§ Given instruction:
Transcribe the listing below verbatim, from its first line through the line containing "click(x=346, y=179)", including that line, and omit the pictures.
○ ○ ○ ○ ○ ○ ○
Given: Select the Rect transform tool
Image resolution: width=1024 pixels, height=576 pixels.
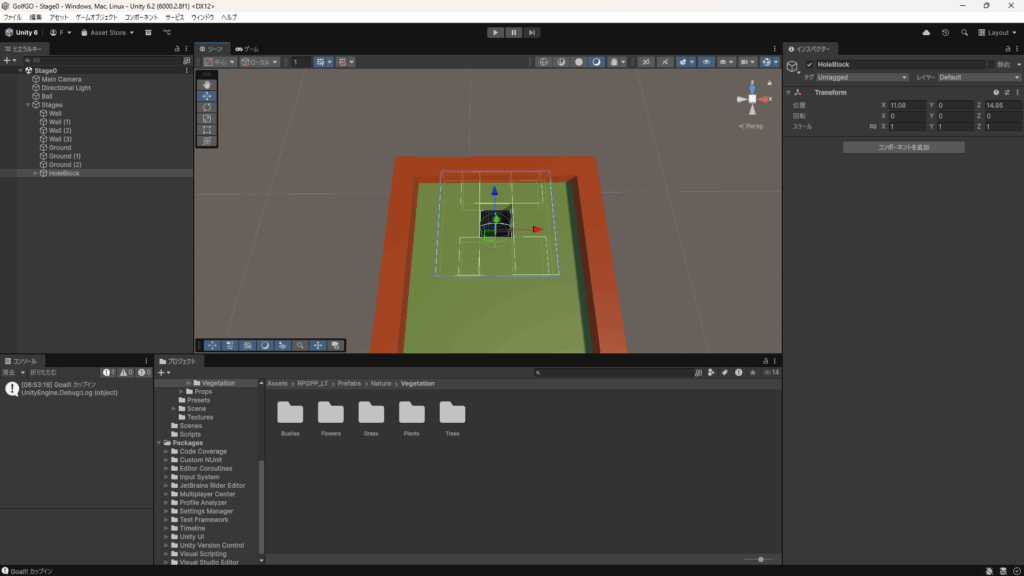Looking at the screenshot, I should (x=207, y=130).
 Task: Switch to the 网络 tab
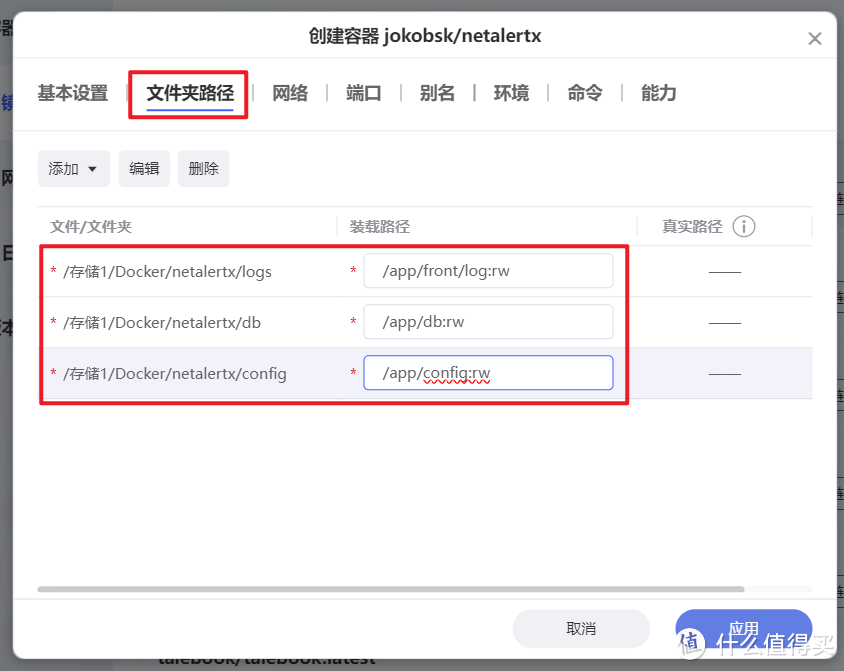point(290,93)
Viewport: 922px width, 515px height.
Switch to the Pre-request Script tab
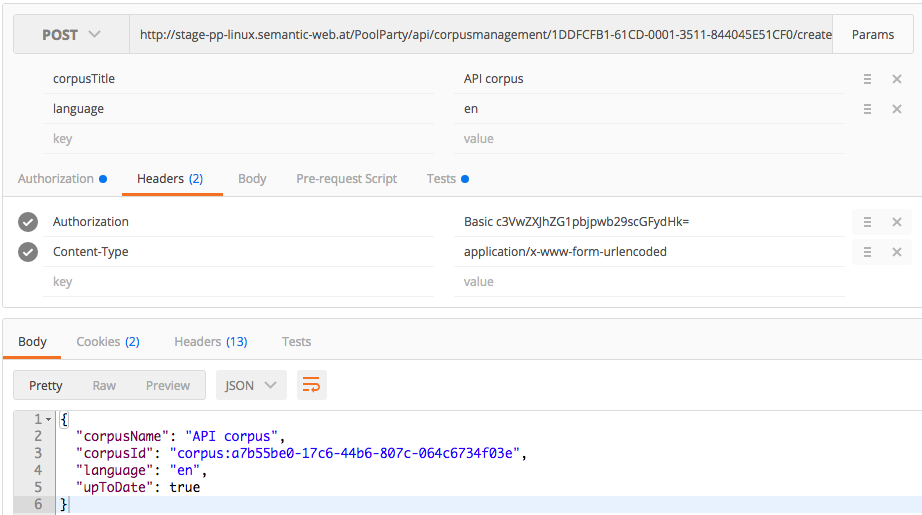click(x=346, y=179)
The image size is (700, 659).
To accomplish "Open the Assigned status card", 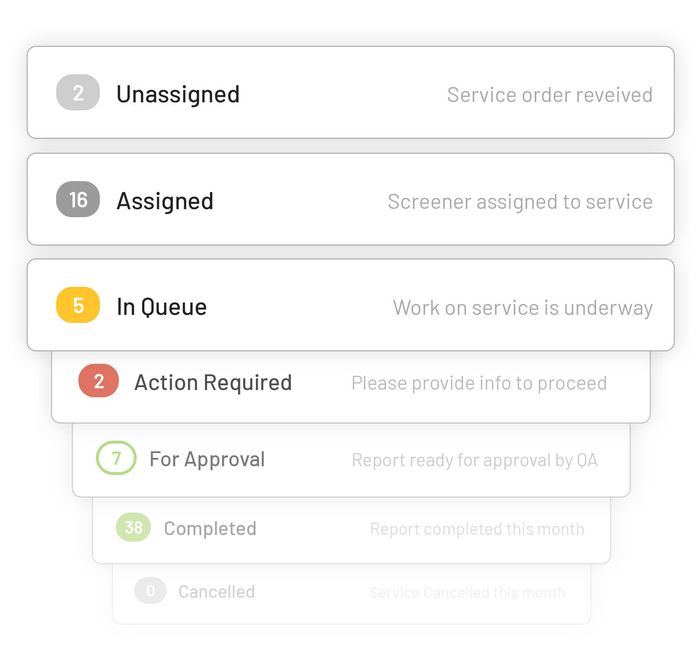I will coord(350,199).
○ ○ ○ ○ ○ ○ ○
§ Exercise output:
Given: Select the Rect transform tool
Image resolution: width=1024 pixels, height=576 pixels.
Looking at the screenshot, I should (x=207, y=130).
 Task: Switch to the 网络 tab
point(290,93)
Viewport: 922px width, 515px height.
Switch to the Pre-request Script tab
click(x=346, y=179)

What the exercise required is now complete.